OBJECTIVE: Abnormal proliferation and migration of vascular smooth muscle cells (VSMCs) are related to in-stent-restenosis (ISR) following percutaneous coronary intervention (PCI). Osteoprotegerin (OPG) has been implicated in various vascular diseases. However, the effects of OPG on ISR and the underlying mechanism remained elusive. We here investigated the association between OPG and ISR, and to demonstrate the role and potential mechanisms of OPG in neointimal hyperplasia. APPROACH AND RESULTS: From 2962 patients who received coronary angiography and follow-up coronary angiography at approximately one year, 291 patients were diagnosed with ISR, and another 291 gender- and age- matched patients without ISR were selected as controls. Serum OPG levels were significantly increased in patients with ISR. Multivariable logistic regression analysis indicated that OPG level was independently associated with the increased risk of ISR. In a mousefemoral artery wire injury model, upregulated OPG was evidenced in vascular tissue after injury.

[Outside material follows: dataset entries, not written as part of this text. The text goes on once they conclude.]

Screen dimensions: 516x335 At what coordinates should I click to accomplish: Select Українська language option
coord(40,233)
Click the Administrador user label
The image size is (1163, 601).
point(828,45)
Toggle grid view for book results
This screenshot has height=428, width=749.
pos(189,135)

OPG deletion attenuated the vascular injury-induced neointimal hyperplasia and related gene expression in mice. OPG promoted neointimal hyperplasia and human aortic smooth muscle cell (hASMC) proliferation and migration through activation of yes-associated protein (YAP), a major downstream effector of the Hippo signaling pathway, whereas knockdown or inhibition of YAP in hASMCs blunted OPG-induced above effects. Moreover, we found that OPG, as a ligand for integrin αVβ3, mediated phosphorylation of focal adhesion kinase (FAK) and actin cytoskeleton reorganization, resulting in YAP dephosphorylation in hASMCs. OPG-dependent YAP and VSMC activation was prevented by treatment with αVβ3-blocking antibodies and inhibitors of FAK and actin stress fibers. CONCLUSIONS: Increased serum OPG levels are associated with increased risk of ISR following PCI and OPG could promote neointimal hyperplasia in response to injury through integrin αVβ3 mediated FAK and YAP activation, indicating OPG/YAP inhibition might serve as an attractive novel target for the prevention of ISR after PCI.